Researchers who attempt to adopt or reproduce software report several recurring pain points:

  • Lack of a clear entry point — no quick-start guide or minimal working example.
  • Assumed background knowledge — documentation that skips domain-specific prerequisites.
  • Outdated or contradictory instructions — especially when dependencies have changed between versions.
  • Poorly structured output explanations — users cannot tell whether their results are correct.
  • Missing error-handling guidance — no hints for common installation or runtime failures.

Likely Impact

Clear documentation directly affects the credibility and reach of research software. When researchers can easily install, run, and adapt a tool, it is more likely to be cited, reused, and integrated into workflows. Conversely, opaque documentation leads to wasted effort, abandoned reproductions, and retractions or corrections when errors go undetected. Over the next several years, best-practice guidelines—such as the “Documentation is a Feature” mindset—are expected to become standard in grant proposals and software reviews.
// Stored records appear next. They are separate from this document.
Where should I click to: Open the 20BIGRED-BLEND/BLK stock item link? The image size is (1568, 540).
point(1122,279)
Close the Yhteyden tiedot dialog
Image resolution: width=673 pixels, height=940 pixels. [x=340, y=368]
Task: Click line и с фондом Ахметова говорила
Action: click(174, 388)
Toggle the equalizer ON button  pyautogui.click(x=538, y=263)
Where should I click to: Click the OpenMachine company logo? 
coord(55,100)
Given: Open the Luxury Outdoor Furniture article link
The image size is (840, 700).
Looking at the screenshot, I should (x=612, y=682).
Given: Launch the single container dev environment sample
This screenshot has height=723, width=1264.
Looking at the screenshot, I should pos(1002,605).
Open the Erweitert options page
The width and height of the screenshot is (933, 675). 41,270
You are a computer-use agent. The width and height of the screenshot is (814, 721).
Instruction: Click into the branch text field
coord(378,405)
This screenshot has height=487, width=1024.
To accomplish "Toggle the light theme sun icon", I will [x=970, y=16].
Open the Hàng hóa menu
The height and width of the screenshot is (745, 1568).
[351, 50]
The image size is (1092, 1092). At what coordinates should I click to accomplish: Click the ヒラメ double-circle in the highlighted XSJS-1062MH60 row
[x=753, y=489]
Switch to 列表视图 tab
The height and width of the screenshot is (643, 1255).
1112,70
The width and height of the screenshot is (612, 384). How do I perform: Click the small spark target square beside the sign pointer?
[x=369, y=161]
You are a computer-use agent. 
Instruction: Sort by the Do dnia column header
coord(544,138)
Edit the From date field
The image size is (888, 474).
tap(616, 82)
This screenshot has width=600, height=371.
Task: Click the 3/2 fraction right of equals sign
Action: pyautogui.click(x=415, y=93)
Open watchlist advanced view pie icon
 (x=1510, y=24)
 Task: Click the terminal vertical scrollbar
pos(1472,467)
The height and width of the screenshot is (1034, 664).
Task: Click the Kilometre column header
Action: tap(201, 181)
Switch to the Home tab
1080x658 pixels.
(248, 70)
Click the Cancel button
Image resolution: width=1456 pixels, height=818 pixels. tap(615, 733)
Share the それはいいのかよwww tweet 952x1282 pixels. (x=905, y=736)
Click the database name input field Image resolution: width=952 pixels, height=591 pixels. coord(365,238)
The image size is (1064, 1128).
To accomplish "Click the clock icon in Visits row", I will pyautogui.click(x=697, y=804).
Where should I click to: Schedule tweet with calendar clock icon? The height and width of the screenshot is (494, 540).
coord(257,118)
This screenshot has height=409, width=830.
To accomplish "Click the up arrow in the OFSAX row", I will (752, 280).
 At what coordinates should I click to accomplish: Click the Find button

Journals that currently recommend documentation may begin to enforce minimum standards, especially in data-intensive fields.

What to Watch Next

Several developments could reshape how researchers approach documentation:

  • Automated documentation pipelines — tools that extract docstrings, generate API references, and publish consistently formatted sites with minimal manual effort.
  • Template repositories — community-curated starter kits that include skeleton documentation for common research software types (e.g., simulation, data analysis, machine learning).
  • Peer review of documentation — some open-access journals and code repositories now invite separate reviews for the user manual, not just the code.
  • Integration with reproducible environments — containerized documentation that links directly to executable notebooks or virtual machines, letting users test instructions without local setup.
  • Institutional training — universities and research institutes beginning to offer short courses on technical writing tailored to software in science.